(Collected data entries)
'''

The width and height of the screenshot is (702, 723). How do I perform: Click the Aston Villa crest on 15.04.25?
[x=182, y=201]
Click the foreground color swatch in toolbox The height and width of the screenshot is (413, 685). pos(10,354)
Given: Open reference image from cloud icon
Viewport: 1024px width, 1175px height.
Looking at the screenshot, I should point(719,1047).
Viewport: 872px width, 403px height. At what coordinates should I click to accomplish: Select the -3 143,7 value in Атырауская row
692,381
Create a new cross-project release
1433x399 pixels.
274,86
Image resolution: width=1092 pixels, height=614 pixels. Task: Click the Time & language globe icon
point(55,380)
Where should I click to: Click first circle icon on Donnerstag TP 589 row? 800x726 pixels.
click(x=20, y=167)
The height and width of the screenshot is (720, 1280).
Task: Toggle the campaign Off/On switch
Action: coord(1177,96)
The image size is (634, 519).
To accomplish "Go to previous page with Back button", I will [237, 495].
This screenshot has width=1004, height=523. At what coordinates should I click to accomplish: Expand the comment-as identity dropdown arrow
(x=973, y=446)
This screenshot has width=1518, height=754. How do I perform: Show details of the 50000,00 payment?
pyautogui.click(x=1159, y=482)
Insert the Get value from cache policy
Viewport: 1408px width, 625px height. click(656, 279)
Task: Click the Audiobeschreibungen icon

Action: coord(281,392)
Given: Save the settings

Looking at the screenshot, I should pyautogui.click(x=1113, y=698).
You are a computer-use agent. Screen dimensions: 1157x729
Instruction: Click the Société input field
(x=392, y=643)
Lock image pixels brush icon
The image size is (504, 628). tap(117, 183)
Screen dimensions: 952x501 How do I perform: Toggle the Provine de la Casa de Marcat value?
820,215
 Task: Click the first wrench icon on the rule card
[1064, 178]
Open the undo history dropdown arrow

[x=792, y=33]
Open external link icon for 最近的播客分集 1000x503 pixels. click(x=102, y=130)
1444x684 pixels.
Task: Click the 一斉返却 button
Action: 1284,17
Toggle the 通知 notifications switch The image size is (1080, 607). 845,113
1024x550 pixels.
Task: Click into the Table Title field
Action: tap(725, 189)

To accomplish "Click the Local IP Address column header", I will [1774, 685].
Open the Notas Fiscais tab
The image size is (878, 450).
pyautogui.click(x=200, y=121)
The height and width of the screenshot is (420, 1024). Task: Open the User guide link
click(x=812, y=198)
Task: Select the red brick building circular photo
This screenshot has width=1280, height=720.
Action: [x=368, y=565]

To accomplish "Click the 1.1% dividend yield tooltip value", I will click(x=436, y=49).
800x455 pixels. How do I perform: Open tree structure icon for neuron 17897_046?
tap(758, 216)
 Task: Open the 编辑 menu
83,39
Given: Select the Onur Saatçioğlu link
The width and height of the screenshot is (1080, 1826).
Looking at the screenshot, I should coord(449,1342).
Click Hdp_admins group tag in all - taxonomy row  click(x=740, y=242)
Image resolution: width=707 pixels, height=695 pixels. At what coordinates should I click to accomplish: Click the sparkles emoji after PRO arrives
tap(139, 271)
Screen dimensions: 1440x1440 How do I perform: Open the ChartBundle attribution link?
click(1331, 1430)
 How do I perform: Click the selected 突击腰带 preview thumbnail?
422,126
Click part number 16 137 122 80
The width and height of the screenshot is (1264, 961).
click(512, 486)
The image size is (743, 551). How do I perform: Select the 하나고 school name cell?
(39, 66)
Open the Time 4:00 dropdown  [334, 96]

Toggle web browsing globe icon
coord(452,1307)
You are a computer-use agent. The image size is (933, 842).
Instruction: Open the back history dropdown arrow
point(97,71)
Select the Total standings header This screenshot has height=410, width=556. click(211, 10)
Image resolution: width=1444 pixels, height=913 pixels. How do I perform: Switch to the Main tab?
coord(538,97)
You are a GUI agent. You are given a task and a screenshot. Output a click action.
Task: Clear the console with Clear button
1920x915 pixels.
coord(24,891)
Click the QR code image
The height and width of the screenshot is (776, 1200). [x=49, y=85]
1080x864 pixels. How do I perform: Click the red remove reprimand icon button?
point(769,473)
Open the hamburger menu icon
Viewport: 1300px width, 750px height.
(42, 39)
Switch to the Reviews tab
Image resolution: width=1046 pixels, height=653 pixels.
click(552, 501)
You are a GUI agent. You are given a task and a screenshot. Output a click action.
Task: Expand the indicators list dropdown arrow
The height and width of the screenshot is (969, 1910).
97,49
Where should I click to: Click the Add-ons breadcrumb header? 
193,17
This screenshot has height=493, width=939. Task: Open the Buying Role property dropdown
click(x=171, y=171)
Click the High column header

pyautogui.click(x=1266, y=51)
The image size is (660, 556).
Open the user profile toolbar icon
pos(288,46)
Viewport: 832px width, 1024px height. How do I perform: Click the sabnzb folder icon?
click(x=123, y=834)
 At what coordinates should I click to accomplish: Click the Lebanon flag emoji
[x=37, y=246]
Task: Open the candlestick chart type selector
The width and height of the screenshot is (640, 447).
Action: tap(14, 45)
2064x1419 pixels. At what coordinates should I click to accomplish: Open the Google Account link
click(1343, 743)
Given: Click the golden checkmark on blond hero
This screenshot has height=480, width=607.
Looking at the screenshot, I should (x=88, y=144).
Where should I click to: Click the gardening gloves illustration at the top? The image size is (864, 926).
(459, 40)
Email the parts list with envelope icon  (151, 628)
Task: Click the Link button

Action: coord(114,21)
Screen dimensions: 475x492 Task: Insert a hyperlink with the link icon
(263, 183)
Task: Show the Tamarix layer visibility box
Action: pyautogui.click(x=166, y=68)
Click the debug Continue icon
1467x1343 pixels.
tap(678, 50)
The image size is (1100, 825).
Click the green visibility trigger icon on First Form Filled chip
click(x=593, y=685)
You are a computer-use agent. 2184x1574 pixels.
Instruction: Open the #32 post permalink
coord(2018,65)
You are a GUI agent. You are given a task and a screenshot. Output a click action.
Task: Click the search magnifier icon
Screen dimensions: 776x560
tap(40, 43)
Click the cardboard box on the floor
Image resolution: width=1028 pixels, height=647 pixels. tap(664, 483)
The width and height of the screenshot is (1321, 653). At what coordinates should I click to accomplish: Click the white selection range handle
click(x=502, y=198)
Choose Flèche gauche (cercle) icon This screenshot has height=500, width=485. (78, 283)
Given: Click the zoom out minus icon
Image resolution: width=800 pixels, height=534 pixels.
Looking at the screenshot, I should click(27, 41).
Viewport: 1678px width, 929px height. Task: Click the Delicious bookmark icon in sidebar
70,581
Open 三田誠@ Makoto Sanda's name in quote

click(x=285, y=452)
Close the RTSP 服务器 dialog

'''

__Exercise prompt__: Output only the number of lines in the data above that include the word "computer".

__Reply to the exercise__: 3